## [Source text]
For remote working arrangements covered by the decree, a written remote working agreement must be entered into before the remote working starts.

The employer must provide the workers’ legal representatives (if any) with a copy of all remote working agreements within ten days of their being entered into. A copy must also be sent to the employment office.

Information which must be included within the remote working agreement:

  • Details of the means, equipment and tools required for remote working, as well as their useful life or renewal period

  • A list of the expenses that the employee may incur due to his or her working from home, as well as how these will be met by the company and how often

  • Working hours and availability rules

  • Percentage and distribution (i.e. which days) of face-to-face versus remote working (if applicable)

  • The office address to which the employee is assigned and where, if applicable, he or she will carry out any face-to-face part of the working day

  • The location where the employee will work remotely (his or her address)

  • How each of the company and the employee may terminate/reverse the home working agreement (usually some length of prior written notice)

  • Details of how the business will control/monitor the employee’s remote work

  • The procedure to follow if technological difficulties prevent the employee from being able to work remotely

  • Any instructions issued by the company, with the participation of the workers’ legal representatives, regarding data protection and security information as they may be specifically applicable to remote working

  • Intended duration of the remote working agreement, or that it is permanent.

Will it be possible to amend a remote working agreement entered into under the decree?

Any modification of the remote working agreement must be agreed upon by the employer and the employee, and must be formalised in writing beforehand and brought to the attention of the workers’ legal representatives.

Do any specific rules apply to contracts with minors?

In relation to minors or training/apprenticeship contracts, any remote working agreement must guarantee that a minimum of 50% of the individual’s time will be spent face-to-face, rather than remote working.

Are employers required to carry out a risk assessment?

Yes. However, any risk assessment should only cover the area authorised for the provision of services and should not extend to other areas of the dwelling.

The employer must obtain all the information it can about the risks by means of a “robust methodology” (it is somewhat hard to imagine what this might involve other than a physical visit, unless it can sensibly be done by way of a video call perhaps), and provide for the protective measures that are most appropriate in each case.

If it is necessary for the employer to visit the employee’s home (or wherever the home working is carried out), a written report justifying this must be issued and given to the employee and the prevention delegates. Prior to any visit, the employer shall be obliged to obtain the employee’s permission (if it is his or her home) or of any third party owner (where applicable). In circumstances where all advice is to minimise contact with others, we suspect that employees will be no happier to have company visitors in their home than are the company inspectors to go there, so practically-speaking a greater than usual burden is likely to be placed upon the employee to communicate any health and safety risks he or she identifies.

Do specific rules apply to protect the employee’s privacy while remote working?

Yes. The employer must ensure that the control or monitoring of the employee’s work activities through automated or electronic means will adequately guarantee the right to privacy and data protection.

The employer may not require the installation of its software or applications on devices owned by the employee, or the use of such devices in the performance of remote work.

Will remote workers retain their collective rights?

Yes. Remote employees shall have the right to exercise their collective rights to the same degree as the rest of the employees in the work location to which they are assigned. In particular, the employer shall ensure that those employees are not prevented from communicating with their legal representatives or with other employees broadly as they could if they attended that workplace.

## [Source material]

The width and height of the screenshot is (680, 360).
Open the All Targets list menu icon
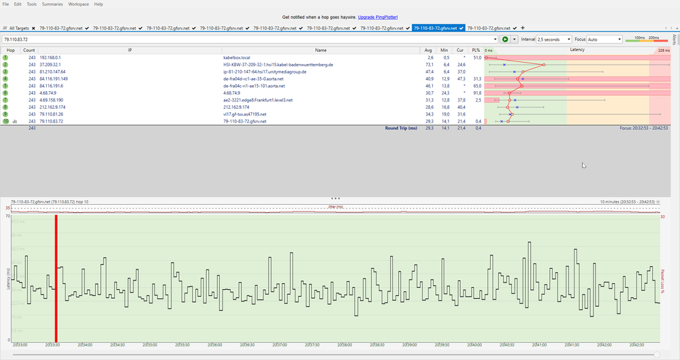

## [What is expected]
Reproduce the passage of the remote working text starting at "Yes. The employer" and ending at "attended that workplace.", switching "privacy" to "confidentiality".

## [Exercise response]
Yes. The employer must ensure that the control or monitoring of the employee’s work activities through automated or electronic means will adequately guarantee the right to confidentiality and data protection.

The employer may not require the installation of its software or applications on devices owned by the employee, or the use of such devices in the performance of remote work.

Will remote workers retain their collective rights?

Yes. Remote employees shall have the right to exercise their collective rights to the same degree as the rest of the employees in the work location to which they are assigned. In particular, the employer shall ensure that those employees are not prevented from communicating with their legal representatives or with other employees broadly as they could if they attended that workplace.